花金、終電一本前の回想

花金、終電一本前の回想

 今日は金曜日。会社から駅まで早足で歩き、なんとか終電一本前に間に合った。さすがに込んでいるが、終電よりはましか。我がIP課は、ここしばらく残業が続いた。本当は明日の土曜日までかかるはずだったが、何とか課内が一丸となって財務部へ渡す資料が完成した。この時期、IP課が作成する財務資料によって本社の業績が良くも悪くもなる。資料作りにも力が入る。
 財務部へ提出する資料といっても予算配分の獲得資料ではない。20年前の特許部長であれば予算の獲得も重要な任務ではあったが、今はもっと重要な任務を背負っている。特許収入の采配だ。

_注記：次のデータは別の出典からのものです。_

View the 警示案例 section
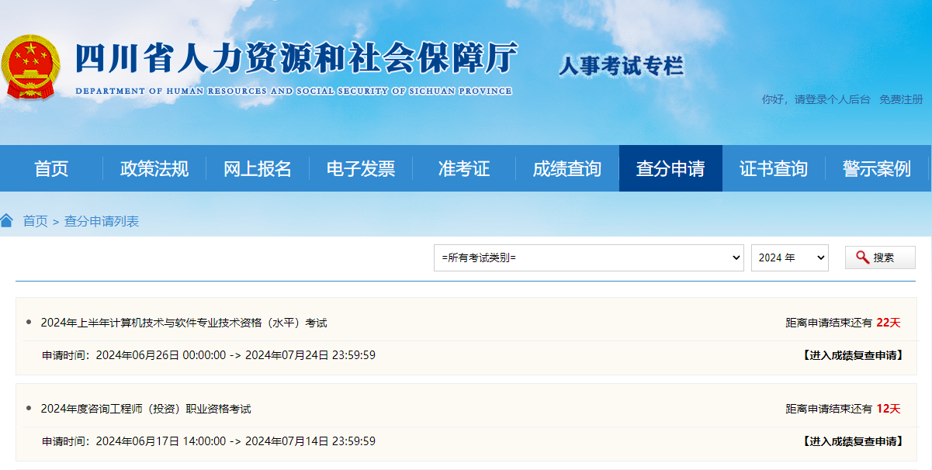 (x=877, y=168)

話ははるか昔の仲介貿易にまで遡る。
 国際化が叫ばれ、各企業が我先にと海外進出を計っていたころ、多国籍企業という言葉がブームになった。国内に本社をおきつつ、海外では投資という名目で子会社を設立した。むろん、最初のころは子会社で製品開発をやれるはずもないし、その営業力も脆弱である。親会社は部品を提供し、組み上がった製品を買い入れる。その頃は半完成品を買い入れていたが次第に国内の高コスト構造のための限界に近付き、現地生産は完成品まで行うようになった。現地で生産するのだから当然に本社生産量が低下する。それでは本社の業績が良好とは言えないので、アジアで生産した製品を本社が輸入し、これを欧州へ輸出した。この間の差額が仲介貿易によるマージンとなり、本社業績を向上させる。むろん、このような考え方事態は低生産コスト体質のアジア諸国を利用した国際生産体制を肯定するものだったが、必ずしもそれだけで十分といえる性質のものでもない。

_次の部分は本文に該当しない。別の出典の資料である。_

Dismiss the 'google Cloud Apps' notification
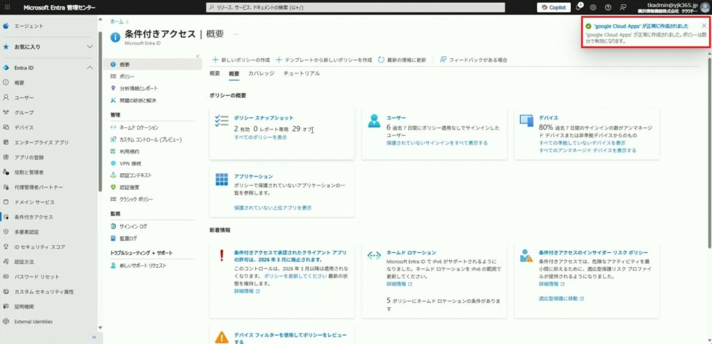The width and height of the screenshot is (712, 344). pos(704,26)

 そんな中で、多国籍企業をさらに進歩させた超国籍企業、あるいは無国籍企業といったものが時代の先端となり始めた。もとより、仲介貿易のメリットは企業内取引での逆輸入にある。すなわち、市場価格と関係なく価格を付けることができるから移転価格によって節税ができるということだ。また、節税のみならず、本社の業績を伸ばすも縮めるもこの移転価格次第といえる。むろん、本社の業績が上がれば株価も上がるし、維持できる。ただ、このような操作がある意味で企業パワーを低下しかねない。
 例えば、シンガポールで家電品を製造し国内へ逆輸入する場合を想定してみると、移転価格次第で本社の業績は上がる。しかしながら、本社を経由して本来の消費地であるヨーロッパやアメリカで売ろうとすれば価格競争力が低下する。なぜならば、アメリカやヨーロッパの企業はダイレクトにアジアから消費地へ輸出するからだ。この場合、彼らにとっては現在の利益率、企業の伸び率が問題となるのであって本社の業績にとらわれる必要はない。さらに言えば、それは個人プレーであって10年先の企業状況には無関心だ。その点で、日本人は出遅れ、後々までハンディを背負うことになった。
 出遅れてばかりではいられなくなったのにはもう一つ理由があった。ジャパンプレミアムだ。日本経済のバブルからの立ち直りは遅れに遅れていた。大蔵省の役人が保身ばかり考えて問題を後送り後送りさせたため、バブルの脱皮は遅れるし、相次ぐ不祥事で海外の経済界から日本の金融は見放された。その結果が現地資金調達におけるジャパンプレミアムだ。日本企業が海外で工場を建てるとなれば資金調達が必要となるが、それまでは日本国内のメインバンクが海外でも世話をしていた。この点、本社の業績がよいからこそメインバンクが協力できるし、その意味では現地の子会社の業績をとやかくいうことなく資金が調達できたのだ。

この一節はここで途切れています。